### [Task list]
1. Reproduce everything in the logging notes from "I put all my" down to "when I was asleep.".
2. In the logging notes, what does the custom-built keylogger record, and what does it leave out?

### [Source excerpt]

START

Weekly Schedule (2019-)

My current schedule is weekly:

  • Monday: Do meal planning for the week, and grocery shopping for the week if needed.
  • Tuesday: Cook food for the week.
  • Thursday: Batch day.
    Do all the small chores (<1 hour) on one day. I aim for around 2-4 hours of chores, but I’m fine skipping a batch day if I don’t really have anything. I almost always clean my room and do laundry at minimum. I also have a running list of small tasks: call the doctor, clean the fridge, fix SSL certs.
  • Friday: Review day.
    I’ll do a weekly review, and a monthly one if it’s the last weekly review of the month. Then I’ll type up the timelog up to that point in time. For my weekly review, which I do on my computer, I write down

    • How much sleep I got on average
    • What I did each day of the week (summary of that day’s time log). Typically once I cut out really boring things (brush your teeth), food, movies, etc there’s not all that much left.
    • Accomplishments. Anything I got done this week. Also, any big milestones reached (finished X) even if the last step wasn’t that impressive.
    • Reflection/things learned: Did anything major happen? Did I learn any new facts? This is my time to look at the big picture and thing about how my life is going lately and where I’d like it to go. Also, if anything especially good/bad happened, I try to think about why and how to make things go well next time.

    • Finances. I copy down my expenses for the week and total them by category.

  • Saturday: Nothing planned.
  • Sunday: Nothing planned.

I haven’t done batch cooking in a while, but I’m also trying to run out my food supplies because I’m about to move, so we’ll see if it sticks around.

Daily Log (2019-)

Every morning, I record:

  • The date and time I’m recording
  • How much sleep I got (but not when I went to sleep or woke up)
  • What day it is in my schedule
  • The temperature of the room
  • My body temperature (am I running a fever?)
  • How much exercise I got yesterday, in minutes (and what type)
  • My weight

I don’t think it matters that much how you do these measurements, but it’s important to be consistent (for example, weight with clothes on/off?)

If I have a specific habit I’m trying to pick up (say, brushing my teeth twice a day or meditating) I might record that for a while too each day. I used to record a mission for the day, but I dropped the habit.

Automatic Logs

I put all my computer logs in a single combined format, and sync them to a single location, starting in 2019. The format is basically <date> [<log name>:<computer name>] <Log entry>. I don’t have a great process to view logs yet.

Sleep Log (2019-) / Keystoke Activity Log (2013-)

I log which hours I was asleep. I live alone and tend to fall asleep first thing after closing my laptop in bed, or at least with a video playing in the background, which makes this relatively easy. I keep a computer log of whether I’m using my keyboard (I almost never do anything with just the mouse) for each minute using a custom-built keylogger (it records activity but not passwords).

Then I run it through a custom script (included in link) which says which broad periods I was active. The biggest inactive period in a day is when I was asleep.

~ $ sleep?
Report period: 2019-12-17 00:00:00 – 2019-12-17 16:21:06 (16:21:06s)
Inactive: 2019-12-17 04:50:18 – 2019-12-17 12:02:58 ( 7:12:40s)

I was asleep from 4:50am to 12:02pm. I make sure to write down when I wake up into my time log in case I don’t use the computer first thing. This has been much better at guessing when I fell asleep than anything else I’ve tried.

END

### [Material provided]

START

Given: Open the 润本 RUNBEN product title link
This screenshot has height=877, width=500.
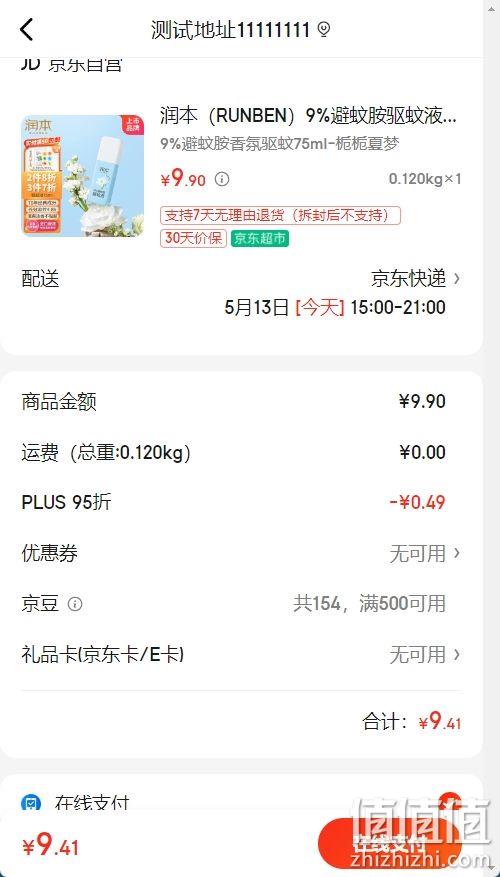Looking at the screenshot, I should tap(308, 117).
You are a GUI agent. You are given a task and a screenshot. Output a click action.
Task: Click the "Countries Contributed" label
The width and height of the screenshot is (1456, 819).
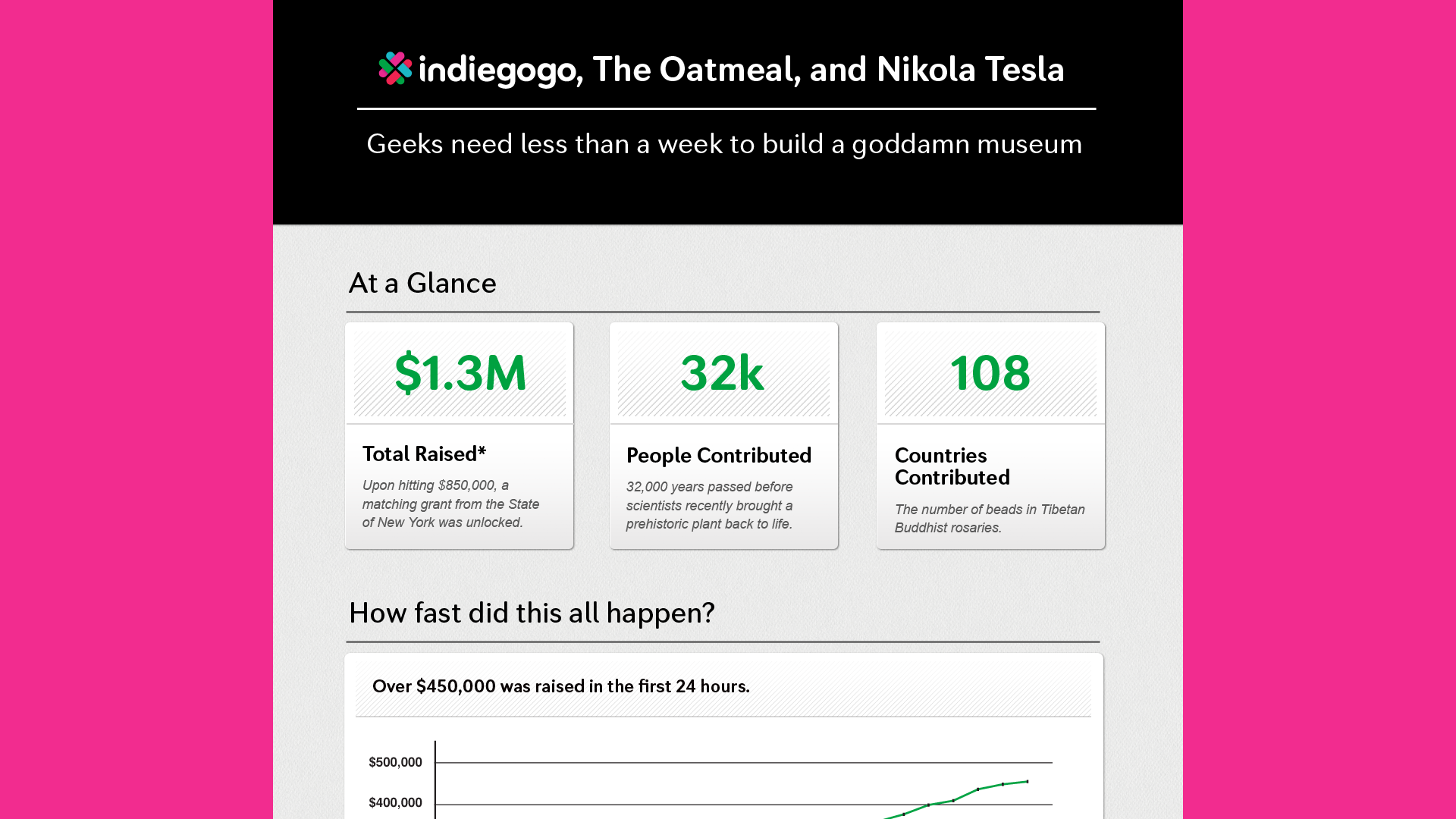(x=952, y=466)
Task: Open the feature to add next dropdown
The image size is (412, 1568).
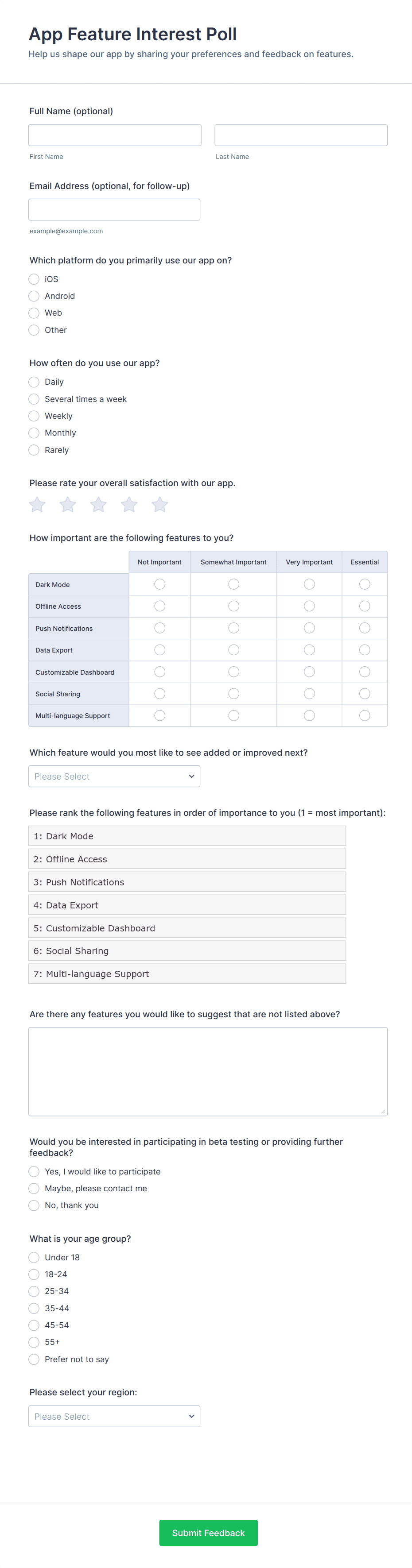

END

### [The results]
1.
I put all my computer logs in a single combined format, and sync them to a single location, starting in 2019. The format is basically <date> [<log name>:<computer name>] <Log entry>. I don’t have a great process to view logs yet.

Sleep Log (2019-) / Keystoke Activity Log (2013-)

I log which hours I was asleep. I live alone and tend to fall asleep first thing after closing my laptop in bed, or at least with a video playing in the background, which makes this relatively easy. I keep a computer log of whether I’m using my keyboard (I almost never do anything with just the mouse) for each minute using a custom-built keylogger (it records activity but not passwords).

Then I run it through a custom script (included in link) which says which broad periods I was active. The biggest inactive period in a day is when I was asleep.

2. It records whether the keyboard is being used for each minute, but not passwords.